From the records below, extract only the lines running from the line with "شرقيات السياحة (285, 1233)" to the line with "مشاركة ارباح ادسنس (285, 392)", both lines included, reproducing them exactly.

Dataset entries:
- Opening Delimiter -

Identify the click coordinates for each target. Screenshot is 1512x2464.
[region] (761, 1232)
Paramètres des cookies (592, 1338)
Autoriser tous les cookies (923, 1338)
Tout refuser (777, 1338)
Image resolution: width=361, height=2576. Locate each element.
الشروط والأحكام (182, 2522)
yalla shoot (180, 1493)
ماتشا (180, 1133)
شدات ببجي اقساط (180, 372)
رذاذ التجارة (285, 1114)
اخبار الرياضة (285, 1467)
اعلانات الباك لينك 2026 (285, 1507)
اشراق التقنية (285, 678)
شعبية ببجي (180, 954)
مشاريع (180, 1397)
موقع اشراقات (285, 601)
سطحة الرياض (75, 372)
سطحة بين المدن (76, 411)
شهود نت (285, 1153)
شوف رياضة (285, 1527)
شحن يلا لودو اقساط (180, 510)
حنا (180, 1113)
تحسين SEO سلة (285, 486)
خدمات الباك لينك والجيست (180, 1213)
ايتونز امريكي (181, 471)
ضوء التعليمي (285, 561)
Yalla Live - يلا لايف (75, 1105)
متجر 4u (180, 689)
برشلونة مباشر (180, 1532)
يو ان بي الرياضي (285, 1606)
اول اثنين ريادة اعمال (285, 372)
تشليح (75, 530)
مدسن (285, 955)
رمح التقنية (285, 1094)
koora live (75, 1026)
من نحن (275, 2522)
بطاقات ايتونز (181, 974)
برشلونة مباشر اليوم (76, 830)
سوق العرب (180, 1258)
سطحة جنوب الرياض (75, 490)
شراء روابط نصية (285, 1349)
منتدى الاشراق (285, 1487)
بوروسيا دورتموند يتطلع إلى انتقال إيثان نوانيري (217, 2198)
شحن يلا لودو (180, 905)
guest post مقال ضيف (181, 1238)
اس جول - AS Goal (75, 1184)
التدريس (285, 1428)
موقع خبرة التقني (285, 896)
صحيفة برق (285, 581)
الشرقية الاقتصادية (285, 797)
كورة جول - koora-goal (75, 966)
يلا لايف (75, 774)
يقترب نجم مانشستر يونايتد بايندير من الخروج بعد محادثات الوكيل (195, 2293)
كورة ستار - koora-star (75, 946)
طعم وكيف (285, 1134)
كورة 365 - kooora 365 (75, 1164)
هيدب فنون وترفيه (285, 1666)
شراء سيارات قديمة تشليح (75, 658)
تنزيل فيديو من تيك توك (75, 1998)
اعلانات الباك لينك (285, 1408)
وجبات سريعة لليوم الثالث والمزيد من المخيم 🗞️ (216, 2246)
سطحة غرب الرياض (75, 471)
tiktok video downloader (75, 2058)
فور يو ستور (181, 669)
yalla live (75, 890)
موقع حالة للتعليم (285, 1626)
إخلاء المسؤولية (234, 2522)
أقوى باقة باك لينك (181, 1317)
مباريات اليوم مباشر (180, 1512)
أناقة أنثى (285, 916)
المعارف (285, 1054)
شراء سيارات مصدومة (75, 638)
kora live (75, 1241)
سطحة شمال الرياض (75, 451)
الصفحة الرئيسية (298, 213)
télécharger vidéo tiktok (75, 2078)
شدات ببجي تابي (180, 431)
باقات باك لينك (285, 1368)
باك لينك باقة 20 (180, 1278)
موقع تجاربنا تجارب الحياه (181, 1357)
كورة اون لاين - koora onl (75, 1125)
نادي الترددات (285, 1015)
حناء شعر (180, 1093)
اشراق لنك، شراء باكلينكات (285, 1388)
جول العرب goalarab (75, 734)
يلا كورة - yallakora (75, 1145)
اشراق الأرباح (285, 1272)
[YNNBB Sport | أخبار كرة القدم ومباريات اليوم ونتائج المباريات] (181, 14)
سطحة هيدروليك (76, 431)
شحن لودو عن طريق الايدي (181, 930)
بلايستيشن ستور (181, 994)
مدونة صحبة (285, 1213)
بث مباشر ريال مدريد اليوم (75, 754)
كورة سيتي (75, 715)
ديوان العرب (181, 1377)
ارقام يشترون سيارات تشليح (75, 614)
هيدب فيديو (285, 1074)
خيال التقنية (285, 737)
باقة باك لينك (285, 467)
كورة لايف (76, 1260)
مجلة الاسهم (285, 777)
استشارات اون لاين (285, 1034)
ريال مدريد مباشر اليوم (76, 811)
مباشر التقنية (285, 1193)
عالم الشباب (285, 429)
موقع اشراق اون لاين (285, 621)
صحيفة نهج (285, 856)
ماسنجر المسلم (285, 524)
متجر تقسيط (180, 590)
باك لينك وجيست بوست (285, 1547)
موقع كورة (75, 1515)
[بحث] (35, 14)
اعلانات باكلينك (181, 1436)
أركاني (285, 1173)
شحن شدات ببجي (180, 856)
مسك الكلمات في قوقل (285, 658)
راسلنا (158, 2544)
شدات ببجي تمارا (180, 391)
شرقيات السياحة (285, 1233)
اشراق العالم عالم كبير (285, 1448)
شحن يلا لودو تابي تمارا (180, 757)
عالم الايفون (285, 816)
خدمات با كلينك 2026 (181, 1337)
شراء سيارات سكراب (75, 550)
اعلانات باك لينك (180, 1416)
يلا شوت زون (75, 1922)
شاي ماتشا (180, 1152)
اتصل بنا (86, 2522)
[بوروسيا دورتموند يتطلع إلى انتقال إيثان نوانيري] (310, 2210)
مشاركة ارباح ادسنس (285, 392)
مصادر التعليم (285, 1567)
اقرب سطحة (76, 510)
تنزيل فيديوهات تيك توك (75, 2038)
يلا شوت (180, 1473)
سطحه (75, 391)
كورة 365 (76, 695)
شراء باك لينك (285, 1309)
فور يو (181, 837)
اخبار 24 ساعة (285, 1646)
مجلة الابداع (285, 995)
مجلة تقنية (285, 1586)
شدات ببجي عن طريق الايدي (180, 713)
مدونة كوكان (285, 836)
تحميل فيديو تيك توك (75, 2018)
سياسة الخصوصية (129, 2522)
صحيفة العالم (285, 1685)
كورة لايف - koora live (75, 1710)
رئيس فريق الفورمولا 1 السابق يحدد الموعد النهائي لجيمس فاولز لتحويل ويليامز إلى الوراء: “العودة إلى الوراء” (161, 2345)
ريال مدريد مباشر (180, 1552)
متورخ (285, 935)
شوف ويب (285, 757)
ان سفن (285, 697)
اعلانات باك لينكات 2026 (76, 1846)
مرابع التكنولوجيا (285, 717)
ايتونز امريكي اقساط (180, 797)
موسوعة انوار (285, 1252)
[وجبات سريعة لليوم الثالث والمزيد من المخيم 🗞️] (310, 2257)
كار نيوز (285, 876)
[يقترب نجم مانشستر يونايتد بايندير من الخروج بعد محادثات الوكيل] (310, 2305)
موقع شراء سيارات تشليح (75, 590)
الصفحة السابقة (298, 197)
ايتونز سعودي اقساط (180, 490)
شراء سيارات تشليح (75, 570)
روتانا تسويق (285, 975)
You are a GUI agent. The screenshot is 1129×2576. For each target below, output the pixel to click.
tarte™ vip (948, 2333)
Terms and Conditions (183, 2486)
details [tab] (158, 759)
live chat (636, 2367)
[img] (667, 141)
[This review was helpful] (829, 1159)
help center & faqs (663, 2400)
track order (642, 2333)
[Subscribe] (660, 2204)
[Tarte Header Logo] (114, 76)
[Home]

- Closing Delimiter -

Finished exercise:
شرقيات السياحة (285, 1233)
اشراق العالم عالم كبير (285, 1448)
شحن يلا لودو تابي تمارا (180, 757)
عالم الايفون (285, 816)
خدمات با كلينك 2026 (181, 1337)
شراء سيارات سكراب (75, 550)
اعلانات باك لينك (180, 1416)
يلا شوت زون (75, 1922)
شاي ماتشا (180, 1152)
اتصل بنا (86, 2522)
[بوروسيا دورتموند يتطلع إلى انتقال إيثان نوانيري] (310, 2210)
مشاركة ارباح ادسنس (285, 392)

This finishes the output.